Excerpted text
═══
Update, whizbandit whom either works for midnite or beta tests for midnite or both (I don’t want to assume incorrectly) had the following information in response
“I was the original tester of the SRNE 3548 3500W AIO (All In One) inverter with 140VDC MPPT input. I tested it for about 3 years here at my homestead in Florida, through 95 plus degrees heat in the back of my garage, through a dozen tropical storms and hurricanes. I had my whole house's 15 amp circuits on it, lights, ceiling fans, 15A outlets, cable box. It never missed a beat, never crashed or shutdown during outages. All the heavy circuits were on a stacked pair of old Trace SW5548's which also working flawlessly. I have 2 central A/C systems, a 2 ton upstairs and a 3 ton downstairs. The 2 ton was the only A/C on the battery and it was on the Trace setup.
The SRNE 3548 shutdown with a fan fail alarm about 2 years ago and I bypassed it & jumped the circuits over to the Trace system where it stayed until last year when I got a SRNE 10K 120/240 unit to test. I moved the circuits back and also included the 3 ton A/C just for a real test.
The 10K SRNE started and ran my 3 ton A/C along with all the 15A circuits that were once powered by the SRNE 3548. It's been running for almost a year now without a glitch. Midnite will probably not be re-branding the 10K units yet, at least not until a warranty department can be setup and we can deal with the failures in-house.
═══
Goal
Copy the inverter post from the words "Update, whizbandit whom" through "the Trace setup.", changing "homestead" to "farm".

Extracted data entries
═══
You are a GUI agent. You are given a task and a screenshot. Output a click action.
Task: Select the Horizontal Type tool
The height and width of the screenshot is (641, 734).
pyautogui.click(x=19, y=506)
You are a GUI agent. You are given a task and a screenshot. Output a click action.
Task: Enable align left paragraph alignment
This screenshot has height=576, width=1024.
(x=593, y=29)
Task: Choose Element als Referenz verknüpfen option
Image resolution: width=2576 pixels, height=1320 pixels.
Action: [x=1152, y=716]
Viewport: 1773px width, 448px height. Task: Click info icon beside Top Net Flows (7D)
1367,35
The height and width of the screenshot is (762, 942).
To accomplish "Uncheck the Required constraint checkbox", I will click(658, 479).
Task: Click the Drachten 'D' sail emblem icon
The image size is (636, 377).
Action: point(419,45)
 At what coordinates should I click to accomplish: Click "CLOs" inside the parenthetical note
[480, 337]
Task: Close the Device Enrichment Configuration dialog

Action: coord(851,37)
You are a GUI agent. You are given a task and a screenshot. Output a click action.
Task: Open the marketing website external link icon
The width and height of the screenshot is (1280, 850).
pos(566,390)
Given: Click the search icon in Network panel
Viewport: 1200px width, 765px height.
═══
Final answer
Update, whizbandit whom either works for midnite or beta tests for midnite or both (I don’t want to assume incorrectly) had the following information in response
“I was the original tester of the SRNE 3548 3500W AIO (All In One) inverter with 140VDC MPPT input. I tested it for about 3 years here at my farm in Florida, through 95 plus degrees heat in the back of my garage, through a dozen tropical storms and hurricanes. I had my whole house's 15 amp circuits on it, lights, ceiling fans, 15A outlets, cable box. It never missed a beat, never crashed or shutdown during outages. All the heavy circuits were on a stacked pair of old Trace SW5548's which also working flawlessly. I have 2 central A/C systems, a 2 ton upstairs and a 3 ton downstairs. The 2 ton was the only A/C on the battery and it was on the Trace setup.